I’m going to give it a try.
I finally got someone to give me a job.
And it means I’m heading home in a way. I cryptically asked Twitter if you can go back again. I received one particularly poignant response:
@that_angela depends on how felt when you left
— Mr. So (@so77) October 16, 2012
It does depend on the leaving. And there’s really two prongs to that for me:
1. I was forced out of newspapers in 2006, laid off by the Calgary Sun. It was devastating. I don’t think I ever really recovered from it. I don’t think I ever really fit into the marketing and communications world, certainly not the corporate world of drone mentality.
2. I moved to Calgary from Kamloops, B.C. I was in a toxic relationship with a douche who felt it was his responsibility to belittle me. He called it ‘keeping me grounded.’ While I was convinced at the time he was my forever, leaving him behind was the best thing that happened to me in the 20-aughts.
And at the time, I had outgrown Kamloops. I always had big-city dreams, particularly of Calgary, and I couldn’t say no to the opportunity presented to me by (my now long-time friend) Martin Hudson.
I’m excited to go back. I feel like I have unfinished business in the newspaper world. I feel like I have to prove to myself that the Sun made one of their worst moves ever by letting me go.
That in my heart and soul, I’m a journalist who bleeds the black ink of a newspaper.
So yeah, I have to pack up my house and hit the road for Kamloops, B.C., where I will be an Associate News Editor for the Kamloops Daily News … maybe I’ll even be able to teach a few businesses and people about social media. Start an #SMBLoops even.
You can go back again. Believe that.

> Supplied entries

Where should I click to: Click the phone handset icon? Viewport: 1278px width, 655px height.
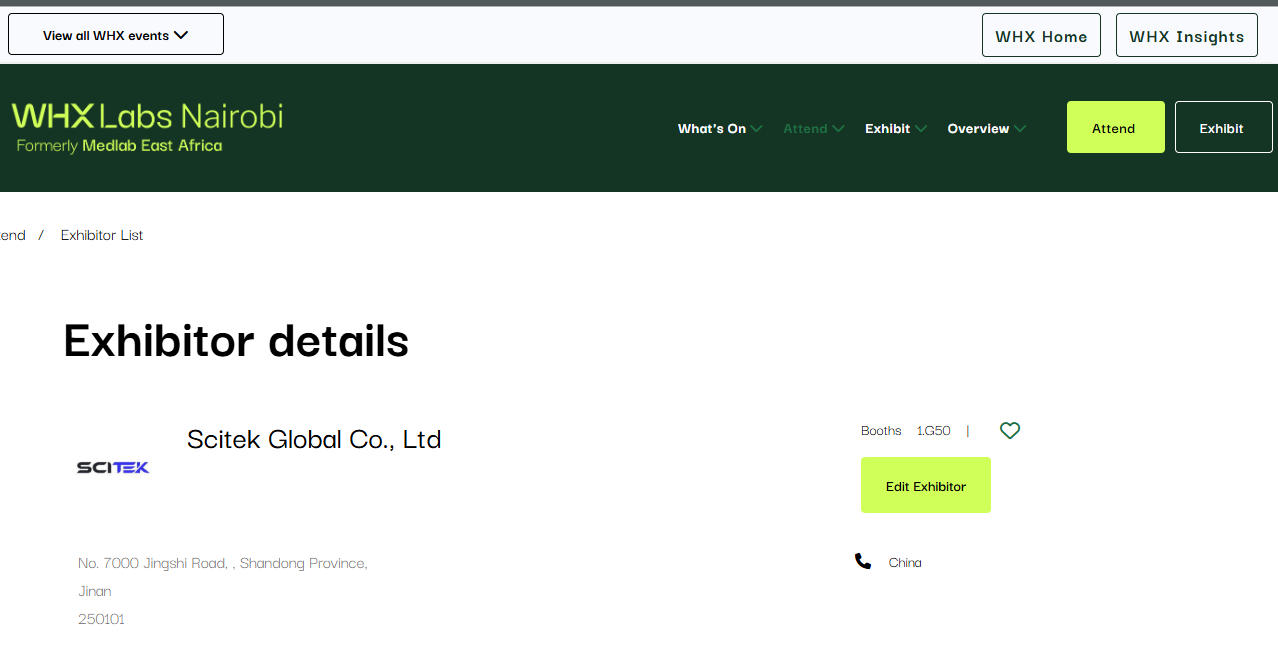[x=863, y=562]
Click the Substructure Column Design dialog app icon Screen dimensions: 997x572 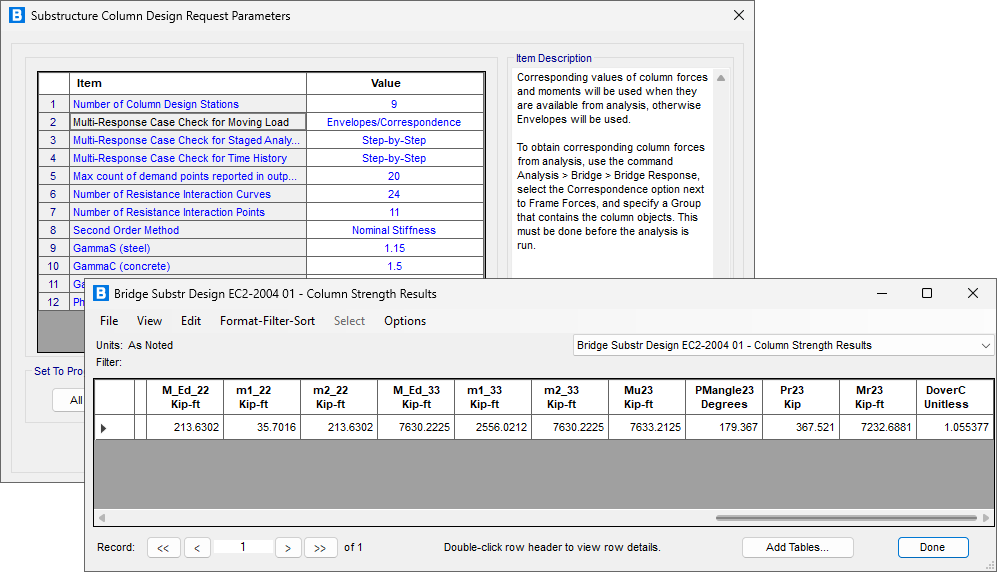16,16
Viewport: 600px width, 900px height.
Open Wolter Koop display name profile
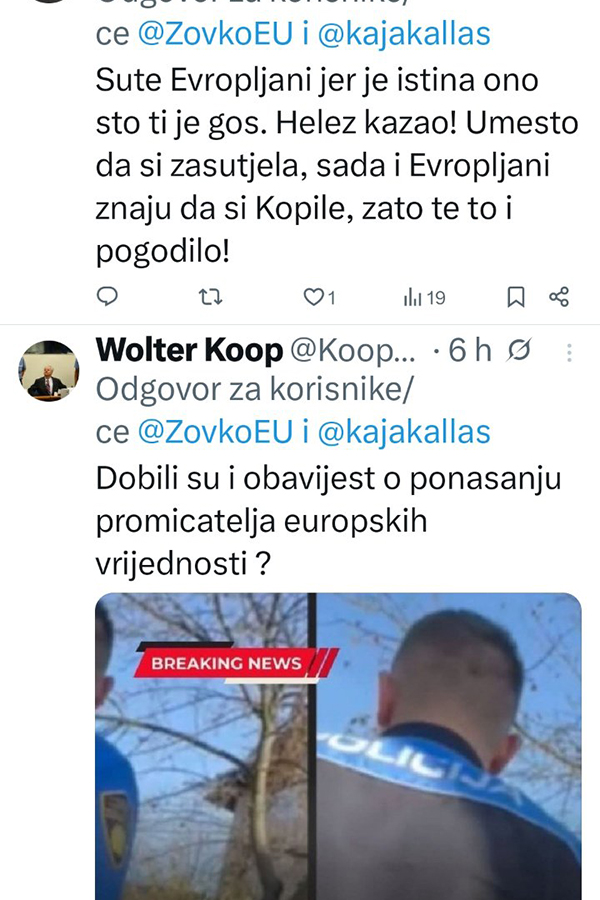189,350
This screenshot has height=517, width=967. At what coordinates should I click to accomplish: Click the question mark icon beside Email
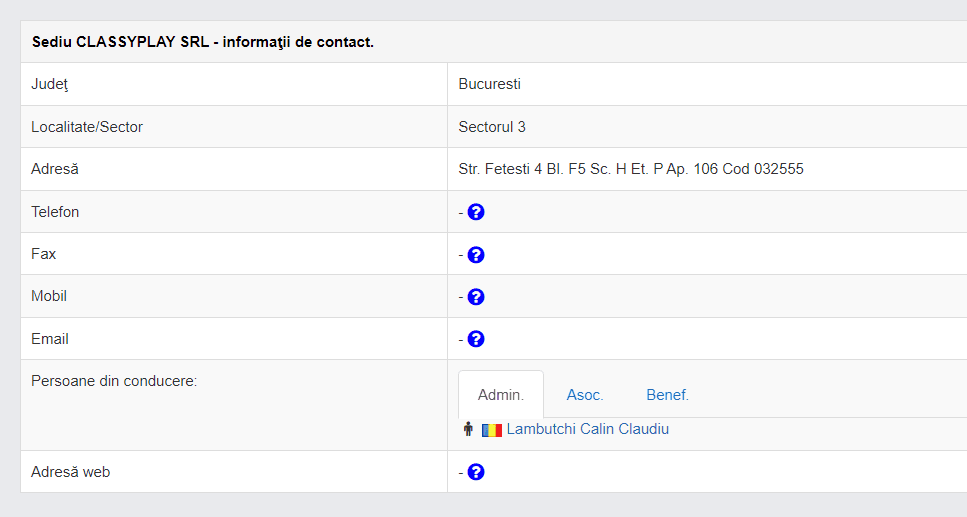tap(475, 339)
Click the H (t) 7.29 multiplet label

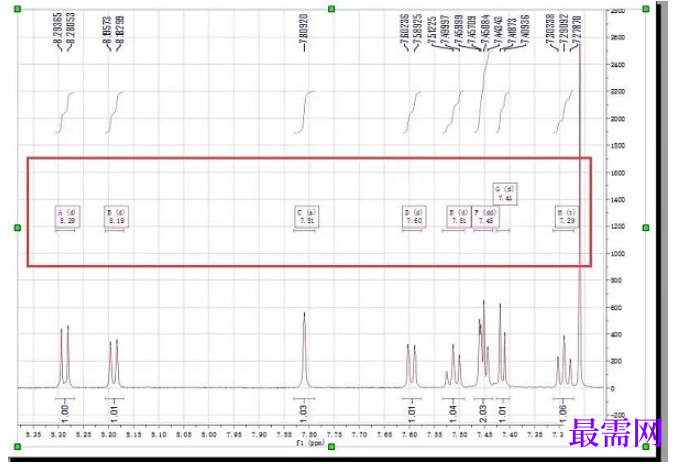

> Exercise requirements
Set down the post about heading back to Kamloops word for word, everything from "I finally got" down to "of drone mentality.".

> Your response
I finally got someone to give me a job.
And it means I’m heading home in a way. I cryptically asked Twitter if you can go back again. I received one particularly poignant response:
@that_angela depends on how felt when you left
— Mr. So (@so77) October 16, 2012
It does depend on the leaving. And there’s really two prongs to that for me:
1. I was forced out of newspapers in 2006, laid off by the Calgary Sun. It was devastating. I don’t think I ever really recovered from it. I don’t think I ever really fit into the marketing and communications world, certainly not the corporate world of drone mentality.